Cinco nadadores, de distintos países, se lanzaron al agua, en competencia internacional. A media piscina, uno de ellos dejó de mover los brazos, hundió la cabeza y desapareció de la vista de todo el mundo. El juez de la competición hizo sonar su silbato confundiendo a los otros que dejaron de nadar para dirigirse hacia donde señalaba el árbitro, un punto dentro el agua por el que luego desaparecieron todos.
El primer nadador se había introducido por una abertura visible en una de las paredes de la alberca, atravesó una alargada tubería y desembocó en otra piscina de aguas cristalinas por cuya superficie emergió respirando con dificultad. Era una cueva subterránea. Notó que el nivel del agua no lo cubría cuando pisaba el fondo y podía mover el cuerpo.

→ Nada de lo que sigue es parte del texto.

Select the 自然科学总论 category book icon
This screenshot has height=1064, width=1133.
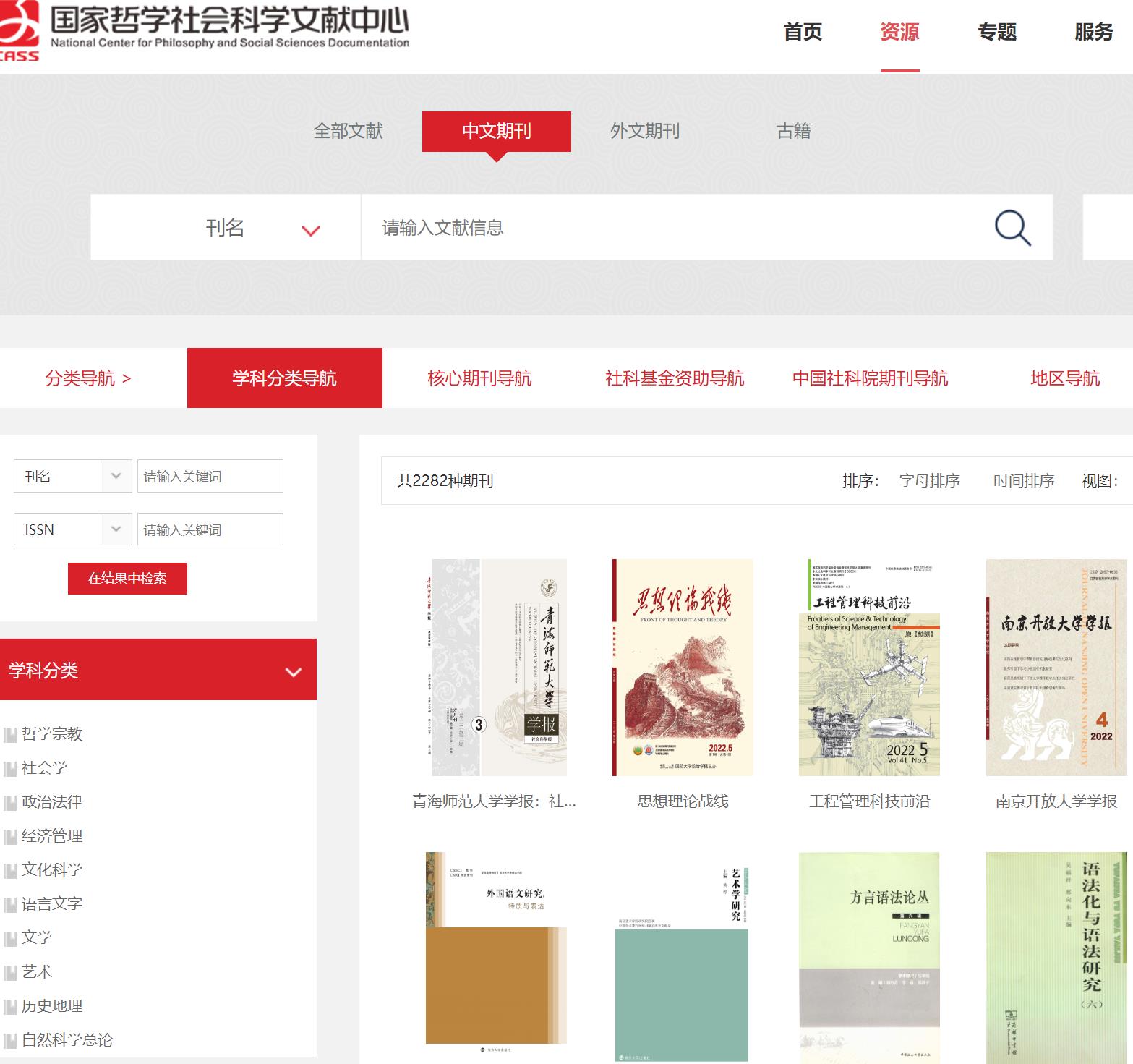(10, 1040)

Los otros buceadores aparecieron junto a él mirando sorprendidos aquel espacio cercado por agua y tierra en el que podían moverse y respirar el poco aire que se filtraba por minúsculas aberturas provenientes del exterior.
Pegado al techo de la cueva, un nadador notó un objeto brillante, se estiró y lo palpó. ¡Una pepita de oro! exclamó, en español, e intentó desprenderlo sin éxito. Otro bañista lo empujó para hacer lo mismo. Y, pronto, todos pugnaban por apoderarse de la ansiada presa zarandeándose e insultándose en diferentes idiomas. Enloquecidos por la codicia, se olvidaron de que eran deportistas en contienda.
En eso, un temblor y las paredes de la cueva crujieron dejando caer pequeños escombros. Ellos dejaron de pelear y buscaron el camino de regreso. En la entrada al pequeño tubo, felizmente, tomaron el acuerdo de salir uno tras otro, para no obstaculizarse y perecer sepultados en la derruida cueva.
Los nadadores reaparecieron en la piscina olímpica ante el asombro de los espectadores. Buscaron sus bandas y retomaron sus brazadas, aunque con un sentido de compañerismo se esperaron unos a otros y todos al mismo tiempo llegaron a la meta. Y, finalmente, ninguno ganó la pepita ni la medalla de oro disputada.